§ Testo in esame
'''

Scioglimento del Consiglio comunale per infiltrazioni mafiose

Scioglimento del Consiglio comunale per infiltrazioni mafiose

T.A.R. Lazio, sez. I, 13 maggio 2020, n. 5022

La sentenza Tar Lazio, sez. I, 13 maggio 2020, n. 5022 ha ad oggetto il ricorso promosso dagli Amministratori comunali per l’annullamento del Decreto del Presidente della Repubblica recante lo scioglimento del Consiglio Comunale ai sensi dell’art. 143 T.U. 267/2000.

Ai sensi dell’art. 143, comma 1, d.lgs. 18 agosto 2000, n. 267, i consigli comunali e provinciali sono sciolti quando “emergono concreti, univoci e rilevanti elementi su collegamenti diretti o indiretti con la criminalità organizzata di tipo mafioso o similare degli amministratori…, ovvero su forme di condizionamento degli stessi, tali da determinare un’alterazione del procedimento di formazione della volontà degli organi elettivi ed amministrativi e da compromettere il buon andamento e imparzialità delle amministrazioni comunali e provinciali, nonché il regolare funzionamento dei servizi ad esse affidati, ovvero che risultino tali da arrecare grave e perdurante pregiudizio per lo stato della sicurezza pubblica”.

L’impugnato provvedimento veniva adottato sulla base di accertamenti da cui emergevano forme di ingerenza della criminalità organizzata che avevano esposto l’amministrazione a pressanti condizionamenti, andando così a ledere il buon andamento e imparzialità dell’attività comunale, con conseguente grave pregiudizio agli interessi della collettività e perdita di credibilità dell’istituzione locale.

'''

§ Dati forniti

'''

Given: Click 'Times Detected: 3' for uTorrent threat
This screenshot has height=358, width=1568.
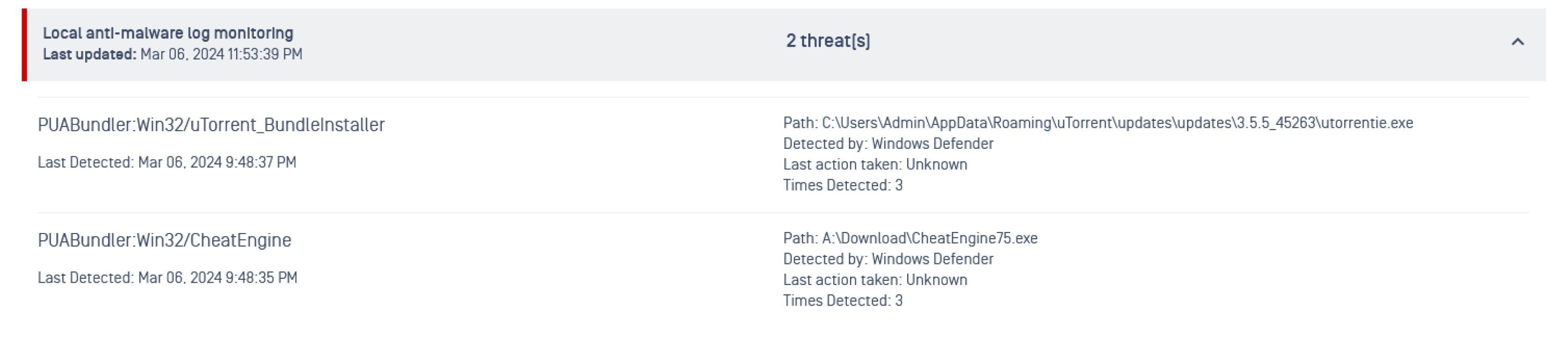Looking at the screenshot, I should 843,185.
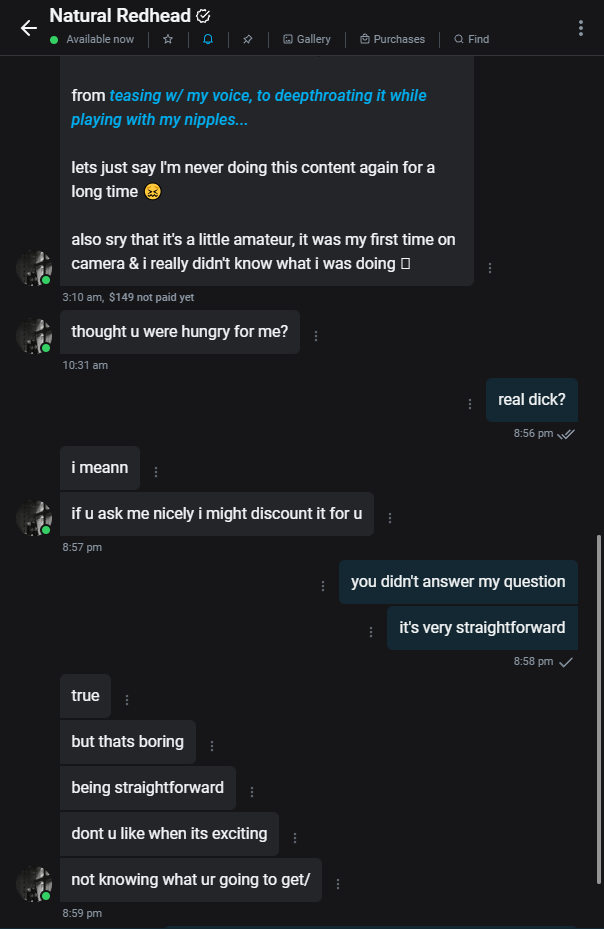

'''

§ Prova tu
Rispondi alle domande sul testo relativo allo scioglimento del Consiglio comunale.
1. In quale data è stata emessa la sentenza del T.A.R. Lazio?
2. Chi ha promosso il ricorso?
3. Oltre al "grave pregiudizio agli interessi della collettività", quale altra conseguenza del condizionamento viene indicata?
Il materiale proviene da un'altra fonte.

§ Risposta
1. Il 13 maggio 2020.
2. Gli Amministratori comunali.
3. La perdita di credibilità dell'istituzione locale.